Document section:
----------------------------------------

Research Paper Resources

This guide serves as a portal for students enrolled in Practices in Analytical Reasoning and Critical Thinking (PHIL 250) during the Fall, 2016 term.  This guide is neither intended to be comprehensive nor to represent an exhaustive search of library collections.  Students should plan on devoting time to experimenting with various search strategies.

Your Class Librarian Is:

David A. Lewis

dlewis@bryantstratton.edu

Recomended Reading and Research Paths

One of the best ways to search a research database is to identify the subject terms that most accurately describe the concept you are interested in.  The following are examples of subject terms used in this database as well as their corresponding  database provided descriptions.

Academic Search Premier Subject Term: Ethics = Here are entered works on a set or system of moral principles and values, works on the moral principles of an individual, and works on a branch of philosophy concerned with the effect of moral values on the conduct of persons or societies. Use only if a narrower term does not apply

Academic Search Premier Subject Term: Professional Ethics = Here are entered works on the set of values and behaviors generally expected of individuals in a given profession. Works focused on the values and behaviors of a specific profession or professional group are entered under their own terms

As you experiment with these subject terms, consider combining them with key words to find articles specific to your topic.

 

 

Articles from scholarly journals are written by authors generally considered to be experts in their fields.  As a part of the peer-review process, authors submit their work to other scholars who then confirm that they have, in fact, properly conducted original research.  That is why scholarly journals are also know as peer-reviewed, refereed or academic.

----------------------------------------

Data to examine:
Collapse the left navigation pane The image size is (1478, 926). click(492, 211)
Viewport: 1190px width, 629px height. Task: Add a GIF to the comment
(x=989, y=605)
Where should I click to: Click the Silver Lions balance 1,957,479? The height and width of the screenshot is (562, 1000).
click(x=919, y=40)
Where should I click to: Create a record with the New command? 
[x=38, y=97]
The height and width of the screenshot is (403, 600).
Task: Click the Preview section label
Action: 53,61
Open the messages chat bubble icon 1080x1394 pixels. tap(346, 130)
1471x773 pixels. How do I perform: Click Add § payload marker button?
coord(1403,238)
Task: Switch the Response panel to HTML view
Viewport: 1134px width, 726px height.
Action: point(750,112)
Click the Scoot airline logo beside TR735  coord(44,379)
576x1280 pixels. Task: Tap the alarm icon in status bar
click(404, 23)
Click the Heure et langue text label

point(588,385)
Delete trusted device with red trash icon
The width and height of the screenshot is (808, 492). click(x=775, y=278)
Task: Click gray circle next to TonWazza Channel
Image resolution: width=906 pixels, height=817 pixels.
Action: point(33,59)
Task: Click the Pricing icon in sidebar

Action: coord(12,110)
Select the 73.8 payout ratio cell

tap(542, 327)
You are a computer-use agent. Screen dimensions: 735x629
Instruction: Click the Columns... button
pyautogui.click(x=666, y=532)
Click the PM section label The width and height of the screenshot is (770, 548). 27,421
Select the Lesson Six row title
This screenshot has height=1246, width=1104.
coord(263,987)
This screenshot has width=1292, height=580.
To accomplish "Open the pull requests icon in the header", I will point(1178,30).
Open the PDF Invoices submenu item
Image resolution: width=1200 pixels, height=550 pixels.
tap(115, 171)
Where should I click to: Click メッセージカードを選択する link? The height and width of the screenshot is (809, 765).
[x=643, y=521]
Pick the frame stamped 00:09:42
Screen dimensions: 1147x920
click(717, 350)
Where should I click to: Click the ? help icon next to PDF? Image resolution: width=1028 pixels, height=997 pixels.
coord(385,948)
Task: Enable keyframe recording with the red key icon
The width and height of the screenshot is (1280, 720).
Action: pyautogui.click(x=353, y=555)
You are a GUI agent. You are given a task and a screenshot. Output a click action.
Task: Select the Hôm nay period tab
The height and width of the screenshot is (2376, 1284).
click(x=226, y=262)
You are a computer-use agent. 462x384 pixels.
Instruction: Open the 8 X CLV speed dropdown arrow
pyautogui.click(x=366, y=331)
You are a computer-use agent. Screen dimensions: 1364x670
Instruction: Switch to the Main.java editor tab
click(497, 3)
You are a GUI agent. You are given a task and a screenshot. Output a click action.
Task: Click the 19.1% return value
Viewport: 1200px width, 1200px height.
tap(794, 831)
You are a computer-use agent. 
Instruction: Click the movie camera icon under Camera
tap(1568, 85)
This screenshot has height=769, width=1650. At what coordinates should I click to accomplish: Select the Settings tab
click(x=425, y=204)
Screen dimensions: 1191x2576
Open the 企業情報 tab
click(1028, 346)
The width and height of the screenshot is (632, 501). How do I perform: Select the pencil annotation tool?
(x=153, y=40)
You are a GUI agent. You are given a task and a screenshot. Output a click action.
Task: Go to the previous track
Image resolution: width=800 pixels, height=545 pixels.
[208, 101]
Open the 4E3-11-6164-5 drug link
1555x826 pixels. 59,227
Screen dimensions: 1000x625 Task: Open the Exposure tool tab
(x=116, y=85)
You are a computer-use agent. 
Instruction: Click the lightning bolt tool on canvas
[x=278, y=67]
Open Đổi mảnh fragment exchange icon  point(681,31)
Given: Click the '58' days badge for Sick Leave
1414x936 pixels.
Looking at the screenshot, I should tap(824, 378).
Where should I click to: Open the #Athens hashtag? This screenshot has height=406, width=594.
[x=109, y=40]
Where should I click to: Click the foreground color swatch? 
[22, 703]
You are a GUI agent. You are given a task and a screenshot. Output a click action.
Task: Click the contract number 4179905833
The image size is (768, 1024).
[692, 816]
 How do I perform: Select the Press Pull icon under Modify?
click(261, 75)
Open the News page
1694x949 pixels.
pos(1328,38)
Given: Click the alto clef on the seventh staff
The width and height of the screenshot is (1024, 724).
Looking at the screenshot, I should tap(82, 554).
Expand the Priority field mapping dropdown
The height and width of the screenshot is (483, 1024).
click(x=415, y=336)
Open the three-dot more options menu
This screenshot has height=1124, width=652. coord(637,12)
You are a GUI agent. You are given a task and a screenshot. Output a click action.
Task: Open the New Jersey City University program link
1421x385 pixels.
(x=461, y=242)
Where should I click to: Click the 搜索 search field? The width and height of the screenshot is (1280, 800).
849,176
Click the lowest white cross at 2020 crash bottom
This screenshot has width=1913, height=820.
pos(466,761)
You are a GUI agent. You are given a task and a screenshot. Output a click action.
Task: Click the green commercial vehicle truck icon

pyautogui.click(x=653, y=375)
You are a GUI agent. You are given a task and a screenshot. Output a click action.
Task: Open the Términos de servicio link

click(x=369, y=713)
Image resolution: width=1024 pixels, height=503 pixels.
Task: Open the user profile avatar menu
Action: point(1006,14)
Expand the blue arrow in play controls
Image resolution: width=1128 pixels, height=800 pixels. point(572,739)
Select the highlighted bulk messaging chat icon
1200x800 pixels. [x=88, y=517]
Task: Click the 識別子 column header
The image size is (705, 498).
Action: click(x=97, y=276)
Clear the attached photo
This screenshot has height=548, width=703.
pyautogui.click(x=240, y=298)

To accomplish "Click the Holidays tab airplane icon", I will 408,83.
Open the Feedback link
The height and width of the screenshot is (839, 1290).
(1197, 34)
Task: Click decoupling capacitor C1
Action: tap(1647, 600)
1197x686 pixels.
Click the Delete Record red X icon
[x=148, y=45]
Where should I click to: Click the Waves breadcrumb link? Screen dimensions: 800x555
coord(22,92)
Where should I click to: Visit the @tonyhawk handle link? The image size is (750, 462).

----------------------------------------

Work task A: From the research guide, write out the passage starting with "Academic Search Premier Subject Term: Professional" and going on through "refereed or academic.".
Work task B: Summarize the research guide in two sentences.
Work task C: List the other names for scholarly journals that the research guide gives.

Expected answer A:
Academic Search Premier Subject Term: Professional Ethics = Here are entered works on the set of values and behaviors generally expected of individuals in a given profession. Works focused on the values and behaviors of a specific profession or professional group are entered under their own terms

As you experiment with these subject terms, consider combining them with key words to find articles specific to your topic.

 

 

Articles from scholarly journals are written by authors generally considered to be experts in their fields.  As a part of the peer-review process, authors submit their work to other scholars who then confirm that they have, in fact, properly conducted original research.  That is why scholarly journals are also know as peer-reviewed, refereed or academic.

Expected answer B: The guide is a portal for students in Practices in Analytical Reasoning and Critical Thinking (PHIL 250) during the Fall 2016 term, and it is neither comprehensive nor an exhaustive search of library collections. It recommends searching a research database by identifying accurate subject terms, such as the Academic Search Premier terms Ethics and Professional Ethics, and combining them with key words to find articles specific to a topic.

Expected answer C:
- peer-reviewed
- refereed
- academic